Start Given data

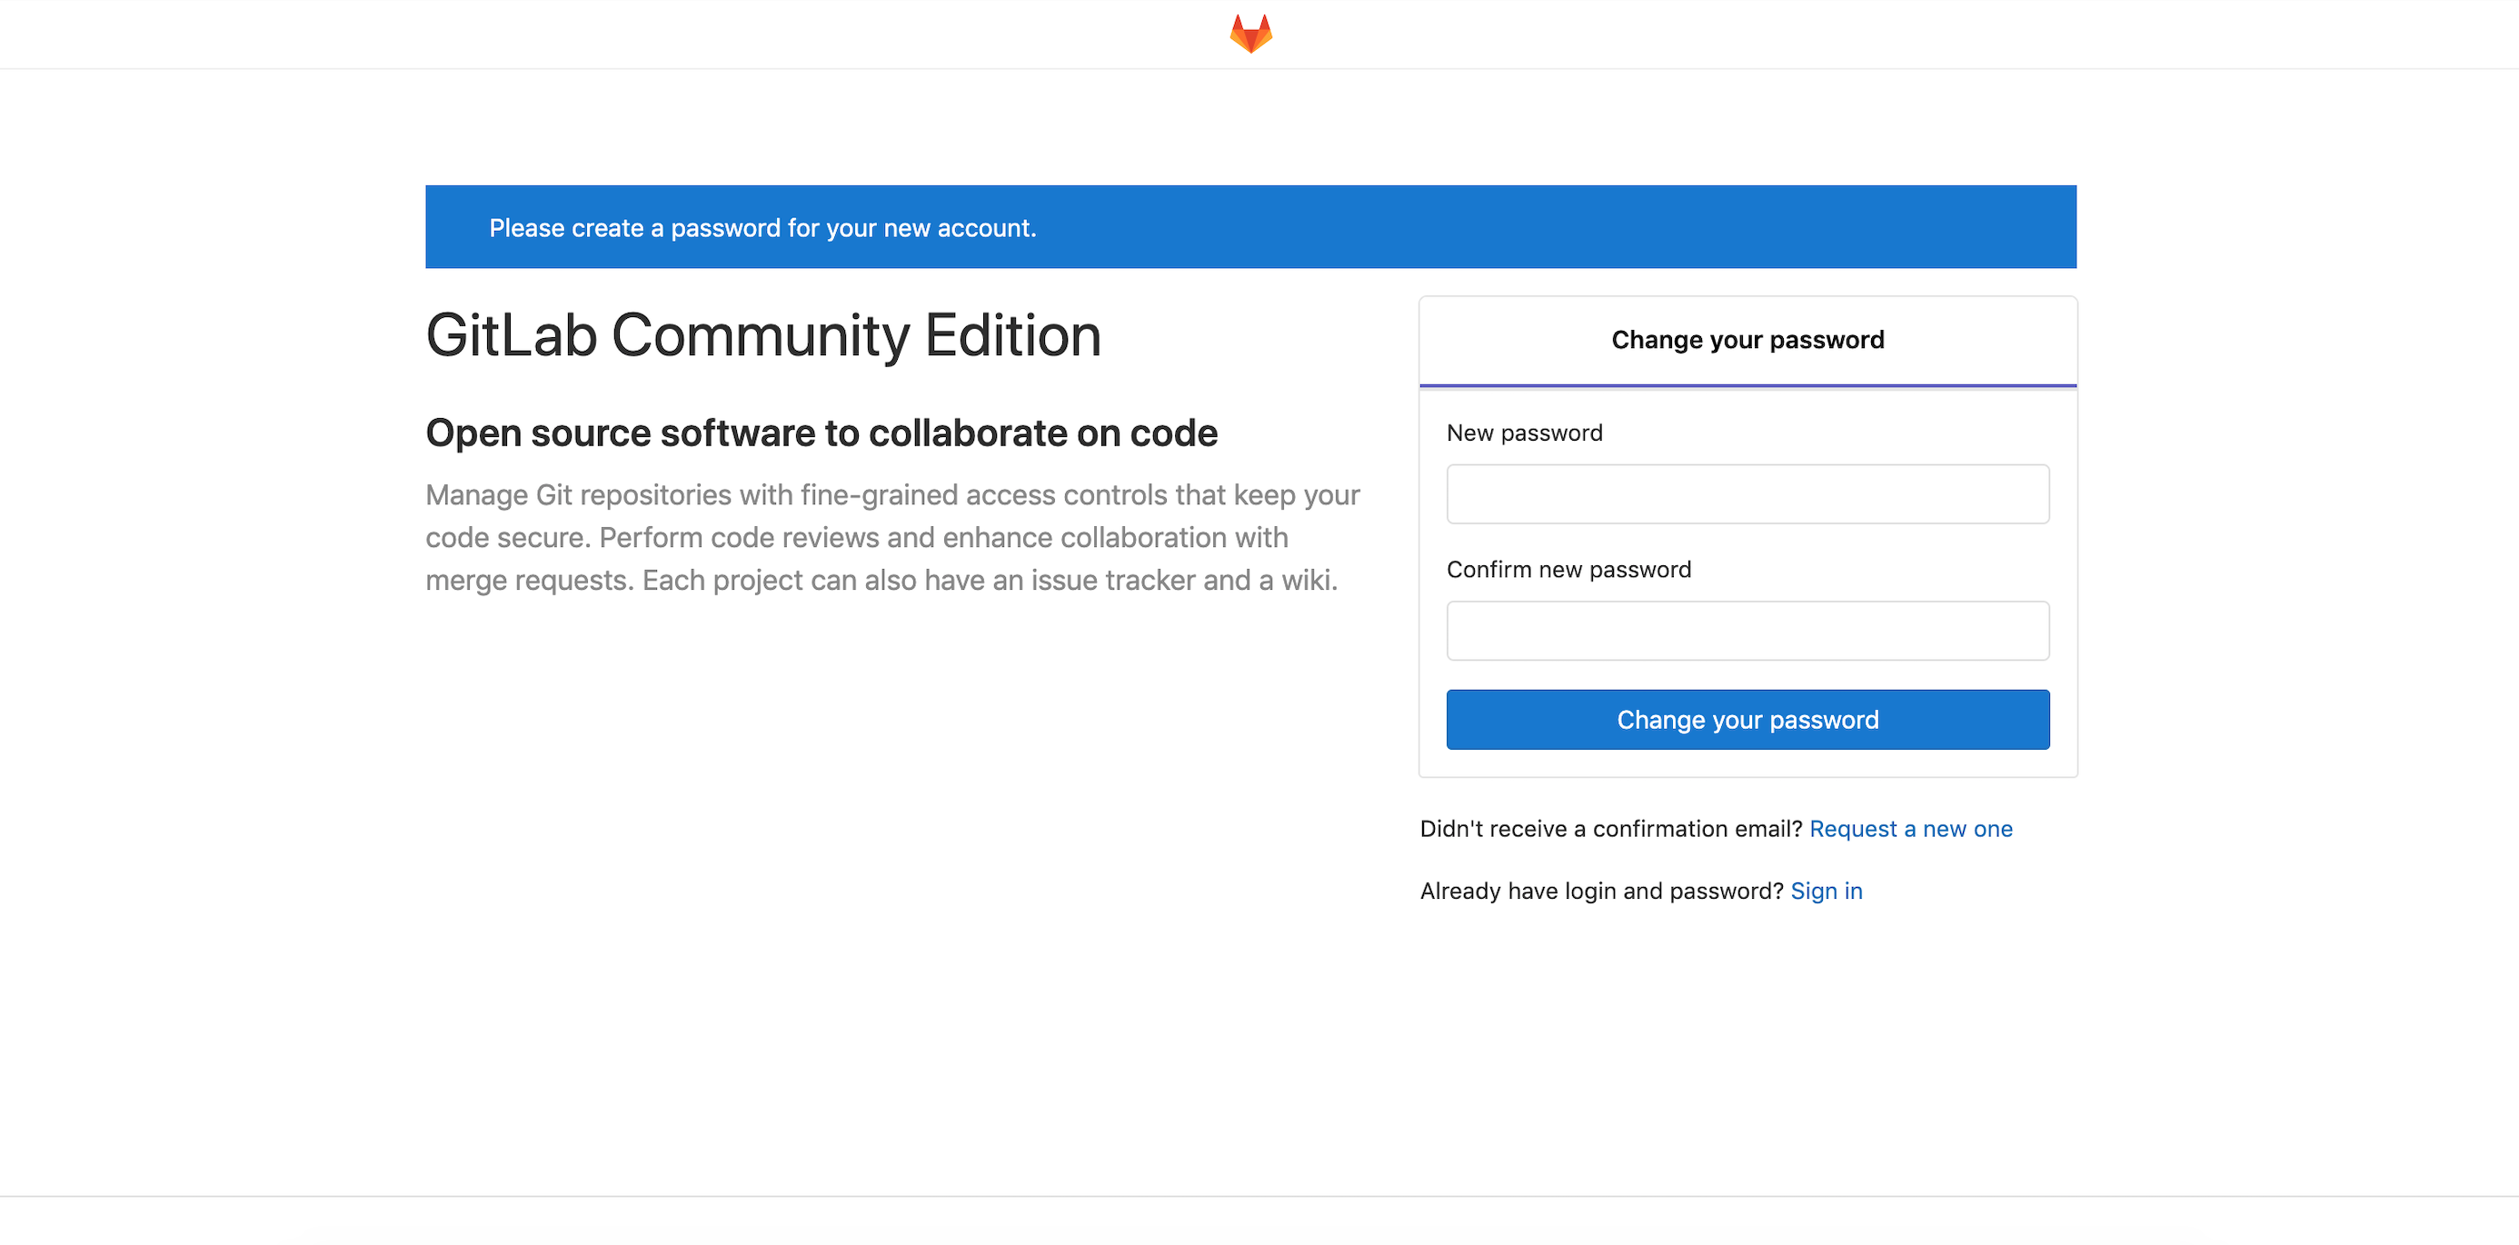Click the footer divider line at page bottom
The image size is (2519, 1245).
coord(1259,1196)
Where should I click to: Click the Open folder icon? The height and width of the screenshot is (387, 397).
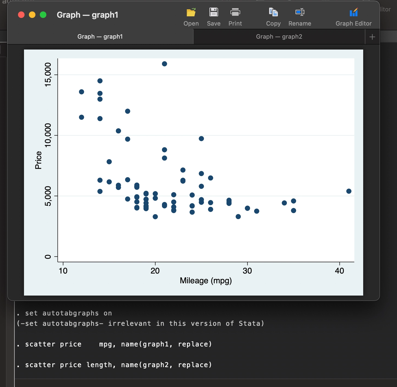coord(191,13)
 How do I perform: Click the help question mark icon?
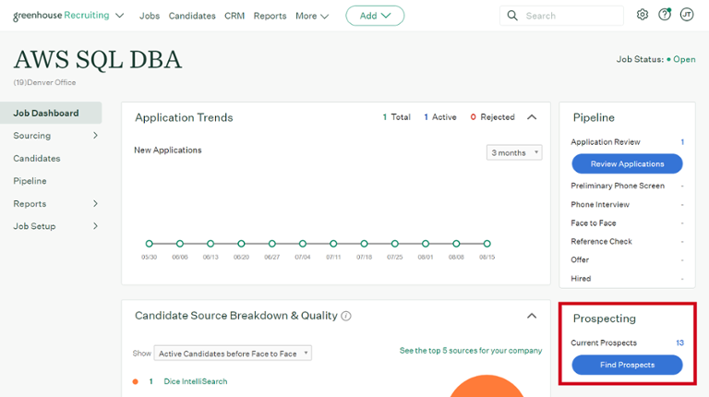(x=665, y=15)
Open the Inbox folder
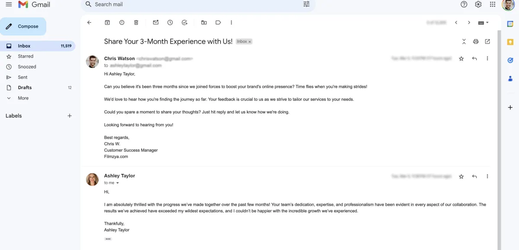This screenshot has height=250, width=519. click(x=38, y=46)
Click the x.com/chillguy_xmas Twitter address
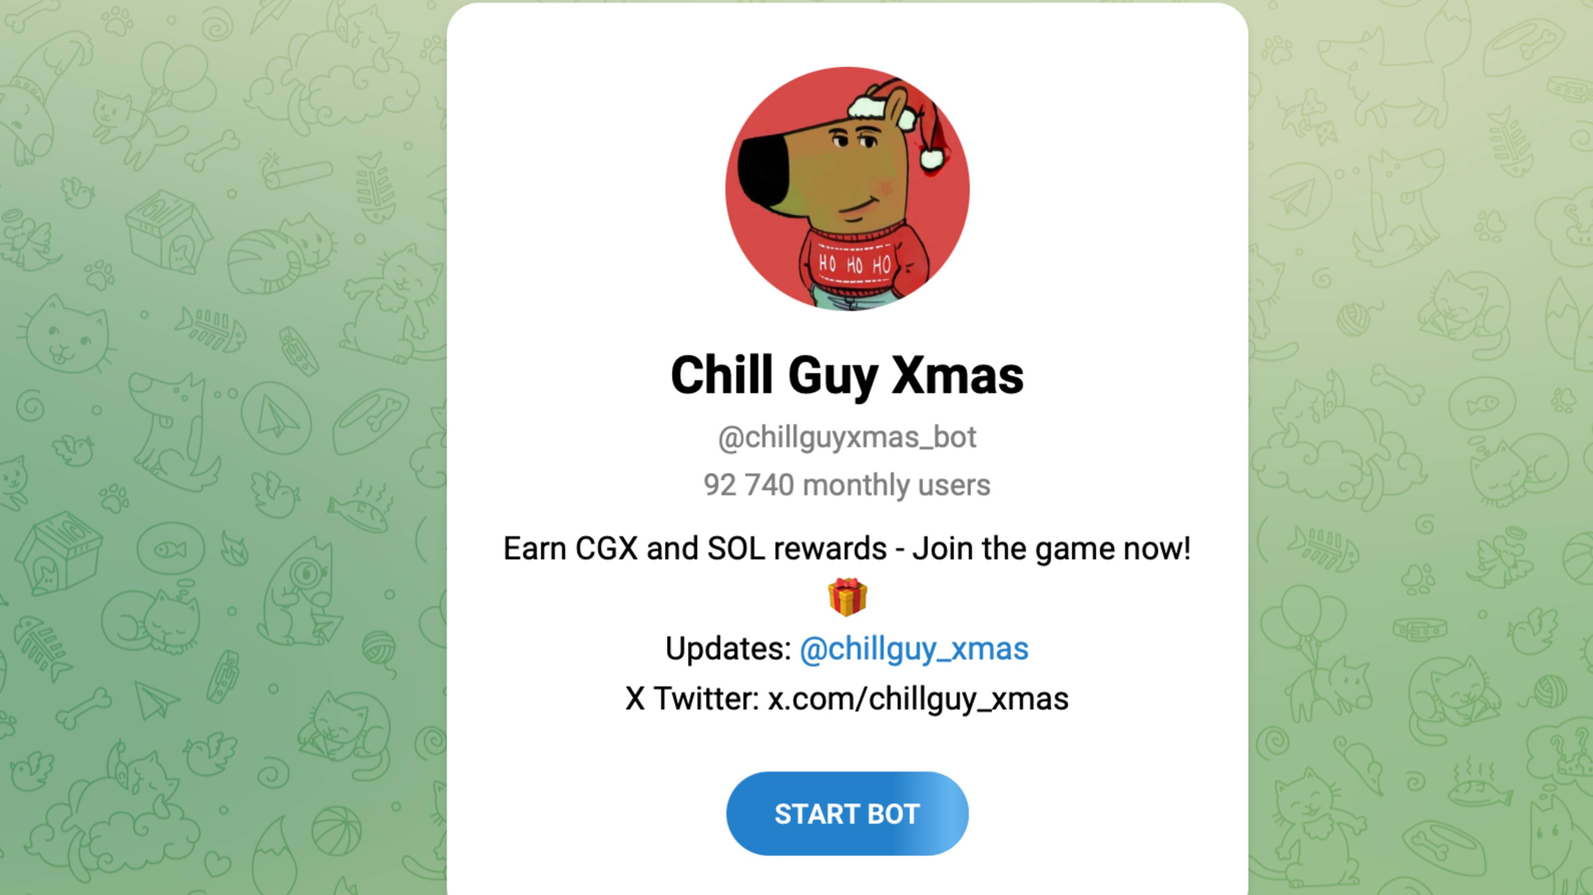 918,699
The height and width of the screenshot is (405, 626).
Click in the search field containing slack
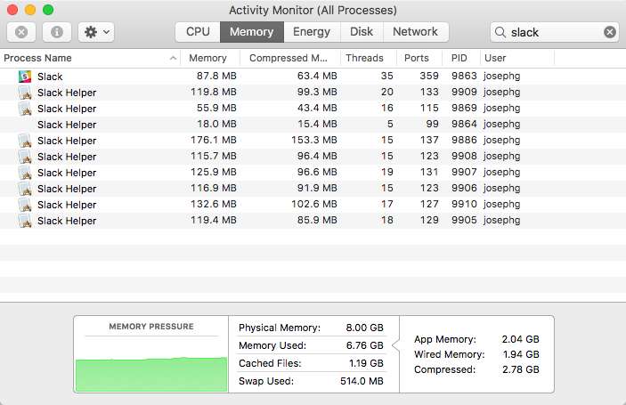tap(552, 32)
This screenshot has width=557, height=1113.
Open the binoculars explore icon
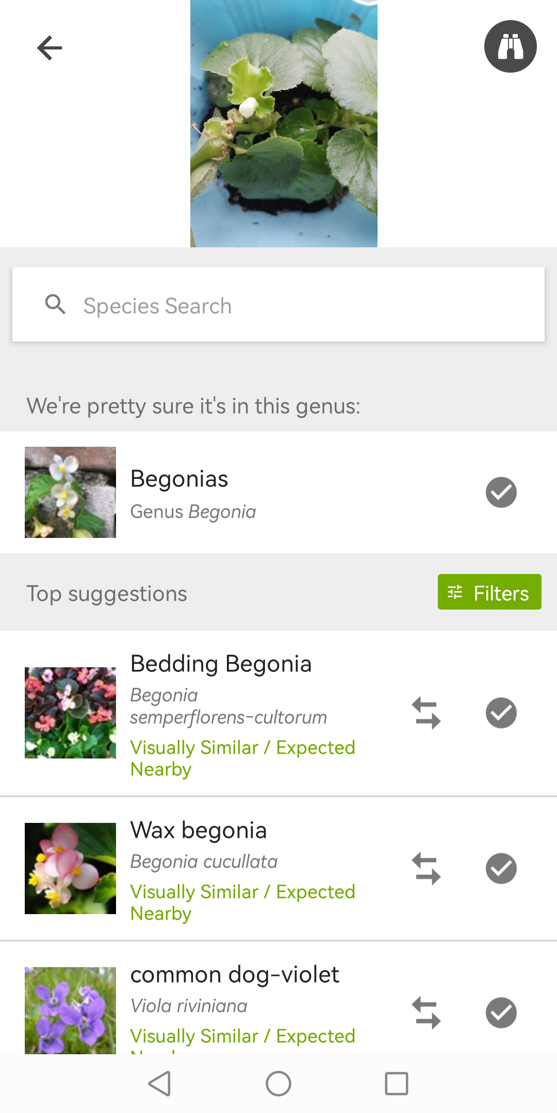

End Given data

• What is expected
Copy the records word for word, from the line containing "Where should I" through the line containing "tap(552, 32)", including both of those lines. Omit the pictures.

• Solution to the problem
Where should I click to: Click the Open folder icon? The height and width of the screenshot is (387, 397).
coord(191,13)
 How do I perform: Click the help question mark icon?
(x=665, y=15)
Open the Inbox folder
This screenshot has height=250, width=519. click(x=38, y=46)
Click the x.com/chillguy_xmas Twitter address
 918,699
The height and width of the screenshot is (405, 626).
Click in the search field containing slack
tap(552, 32)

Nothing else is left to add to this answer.